WILLIAMSBURG -- The U.S. Interior Department's National Park Service has agreed to clarify its citation to a Connecticut historical group to preserve the historical priority of the College of William and Mary in the field of legal education.

The Service has agreed to designate the site of the former Litchfield, Conn., Law School as "Tapping Reeve's proprietary law school, the first in the United States not associated with a college or university. ."

In a letter to William and Mary officials, the Service said it had made the clarification to meet objections raised by William and Mary to the wording of its first citation awarded Litchfield.

The initial citation said simply, "Tapping Reeve's law school, the first in the United States . . ."

The Service said all copies of the earlier statement have been destroyed and that the revised statement will be used in all future releases on the subject made by the department.

A.C. Stratton, acting director of the Park Service, the unit within the Interior Department which makes historical site designations, told college officials:

"We are in full agreement with the thought quoted by you from a statement by Dean Erwin N. Griswold of Harvard Law School that the difference between the significance of the Tapping Reeve School and that of William and Mary is essentially one of definition."

Dean Griswold had said in a book published in 1965 that while the William and Mary law program began with a professorship in law, rather than as a separate law school, there is "no doubt" that the William and Mary program should be known as the first law school in America.

Dr. W. Melville Jones, dean of William and Mary, said the revised law school statement "is deeply appreciated and accurately reflects, for purposes of historical recognition, the status of the famed Tapping Reeve school which was so influential in New England during the time it was in existence.

"At the same time, the Department of the Interior thus preserves the historical priority of the law program at the College of William and Mary, which program began in December 1779, with the appointment of George Wythe as first professor [of] law and police. While not known at that time as a 'law school,' the Wythe program had all of the earmarks which constitute the professional study of law; Tapping Reeve, five years later, actually designated his program as a 'law school.'"

Dr. Jones noted that the Sir Christopher Wren Building at William and Mary, in which Wythe conducted his classes, was designated a national landmark under the Park Service program in 1961. It is the oldest academic building in continuous use in the nation.

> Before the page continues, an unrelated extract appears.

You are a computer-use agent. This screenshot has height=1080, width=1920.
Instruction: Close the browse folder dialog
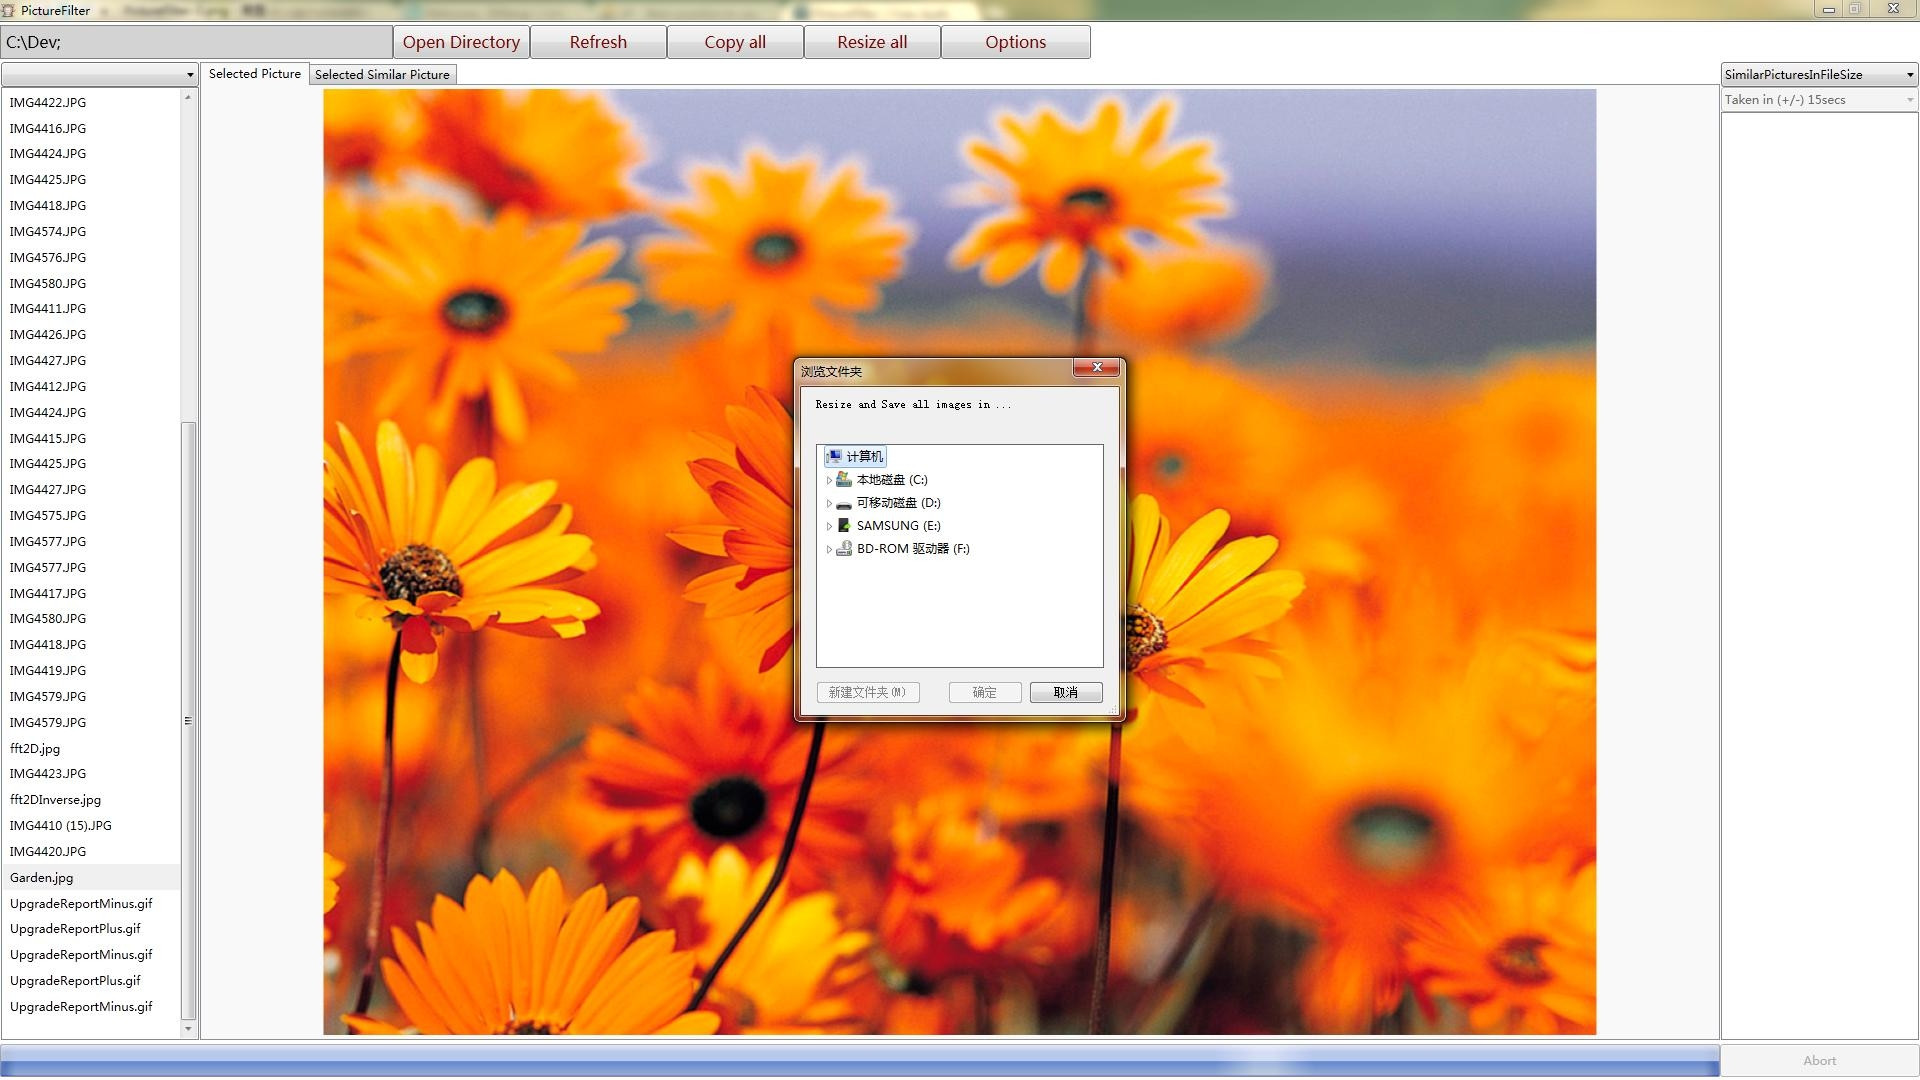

The Park Service's citation says Reeve, in 1784, erected a small building next to his home in order to accommodate his law classes. Beginning as early as 1782, the Park Service said, Reeve had begun the teaching of law in his home. The law school started by Reeve was closed in 1833, and it is his home and the adjoining building which are designated as the historical site. Both are owned by the Litchfield Historical Society, which received the government's citation.

George Wythe had been Thomas Jefferson's law teacher in 1763-65, following the completion of Jefferson's studies at William and Mary. In 1779, Jefferson was Governor of Virginia and a member of the William and Mary Board of Visitors and it was under his leadership that the law program was established and Wythe's appointment made.

During the Civil War, the College was forced to close down its law school. It reopened in 1920 and was named the Marshall-Wythe School of Law after Wythe and one of his first students, the legendary Chief Justice John Marshall.

Currently, the school has about 170 students.